15 May: On this day in history
What events happened on 15 May in history? We round up the events, births and deaths…
15 May 1718
London lawyer James Puckle is granted a patent for his 'Defence Gun', a rapid-fire weapon designed to protect ships from boarders.
15 May 1810
Retired admiral Sir Isaac Coffin patented his 'perpetual oven' to bake biscuits for the navy. It had an endless wire mesh belt perpetually running through the oven with the help of rollers. It has been described as a major contribution to the development of mechanised food production. Coffin had served in the American War of Independence and against revolutionary France and had survived two court-martials – one for insubordination and one for corruption.
15 May 1859
Birth in Paris of physicist Pierre Curie. In 1903 Curie, his wife Marie Curie and Henri Becquerel will be jointly awarded the Nobel Prize for Physics for their work in the field of radiation.
15 May 1911
The United States Supreme Court declared the Standard Oil Company to be an unreasonable monopoly and ordered that it should be divided into a number of competing firms.

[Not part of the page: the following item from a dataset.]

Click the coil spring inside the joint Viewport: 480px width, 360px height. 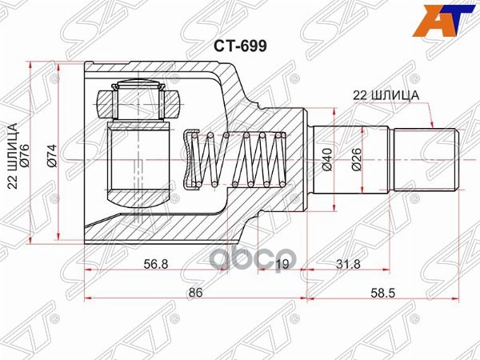click(x=236, y=159)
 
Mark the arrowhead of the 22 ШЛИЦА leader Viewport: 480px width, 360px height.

15 May 1940: The first McDonald’s opens in San Bernardino
Californians get a taste for fast food on the go and two brothers make their fortune
North E Street in San Bernardino, California doesn’t look like much: a bland, sun-baked stretch of west coast suburbia, lined with strip malls and drive-ins. But when you get to No 1398, you see it – a hamburger restaurant. Or rather, the hamburger restaurant, the first of 36,615 outlets of one of the world’s most famous brands.
The date was 15 May 1940. Europe was in flames, but in California the engine of economic recovery was beginning to roar after the ordeal of the Depression. In San Bernardino, part of the great sprawl stretching inland from Los Angeles, two brothers threw open the doors of their new fast food restaurant: McDonald’s Bar-B-Q.
Richard and Maurice McDonald had already opened a drive-in hot dog stand in nearby Arcadia. Now they opened up another outlet, this time specialising in barbecue.
There was nowhere to sit; you just drove up, placed your order from the simple 25-item menu at the counter, and then went off with your food. Speed was the whole point. This was the age of the automobile. What was more, this was southern California, where everybody – or almost everybody – had a car.
It was a resounding success. By 1948 the two brothers had streamlined the operation, cutting out much of the barbecue, changing the name to McDonald’s and specialising in hamburgers.
Five years later, the pair began looking for franchise partners, with the first new outlet opening in Phoenix, Arizona. In 1961 they cashed in, selling their stake to Ray Kroc for $2.7m. They could have held out for more. But, perhaps ironically, they weren’t greedy. | Written by Dominic Sandbrook
15 May 1957
Britain explodes its first H-Bomb above Christmas Island.